• _Problem statement_
What is needed is an exact reproduction of the lines from the one that contains "The width and" through the end of the data, both included and nothing else, with pictures omitted.

Top of Data shown

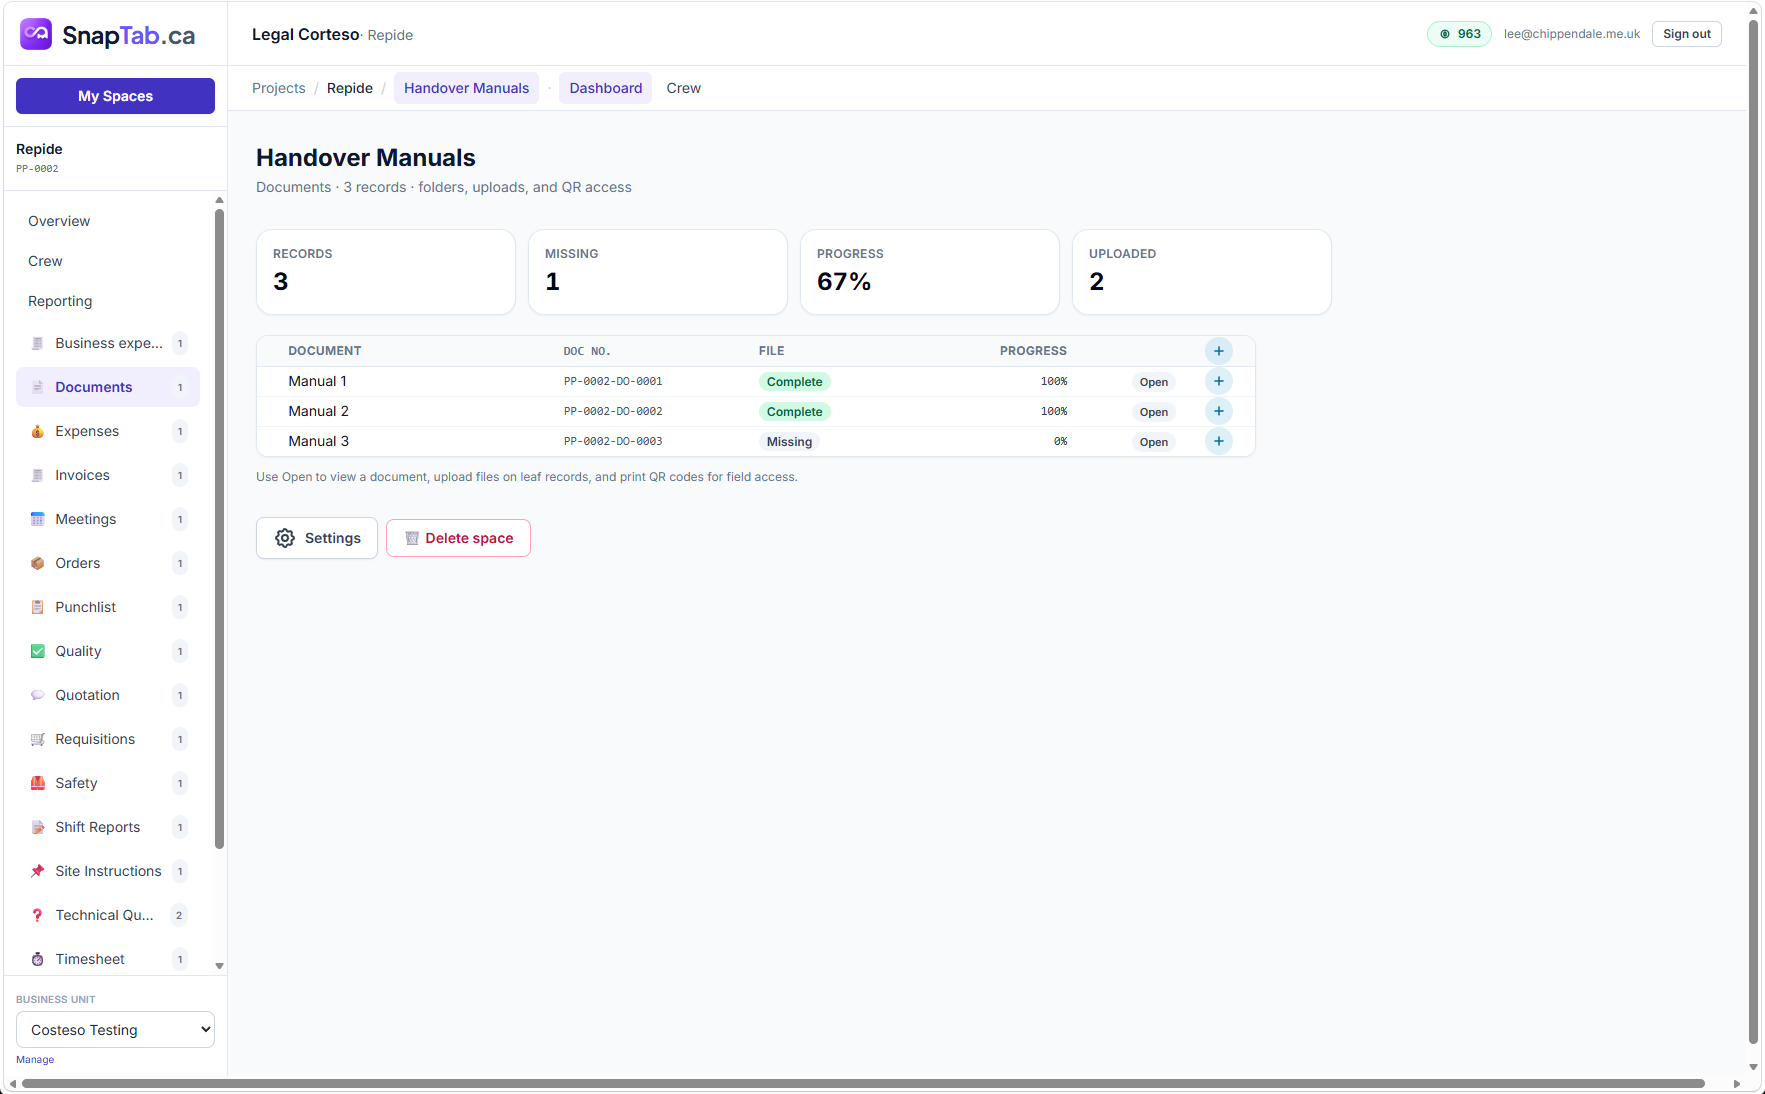This screenshot has height=1094, width=1765.
Task: Click Open for Manual 2
Action: coord(1153,412)
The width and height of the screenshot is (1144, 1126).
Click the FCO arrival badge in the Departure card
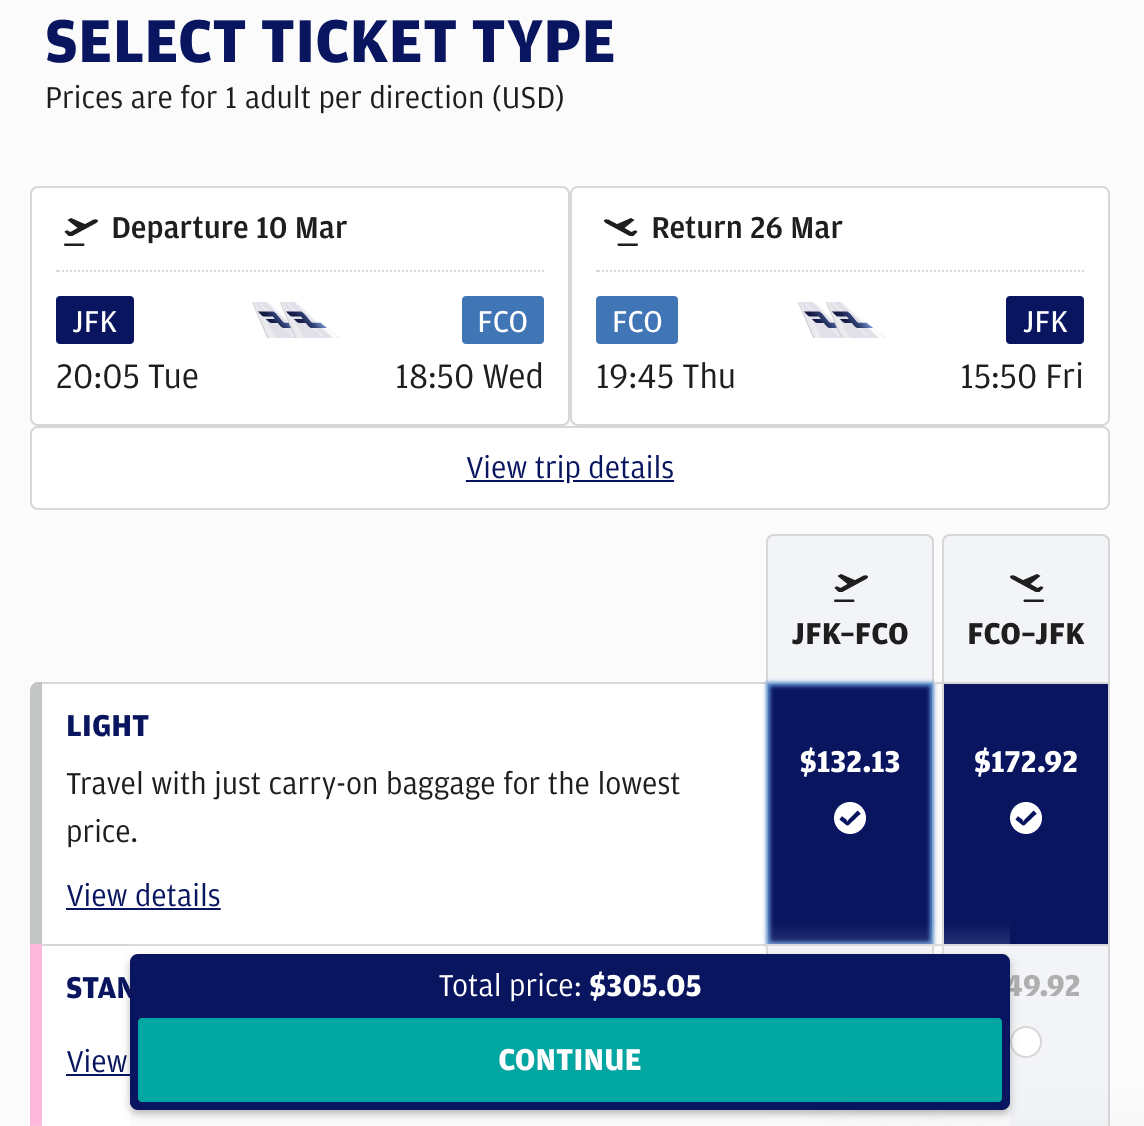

Bottom of Data shown

• _Exercise response_
The width and height of the screenshot is (1144, 1126).
Click the FCO arrival badge in the Departure card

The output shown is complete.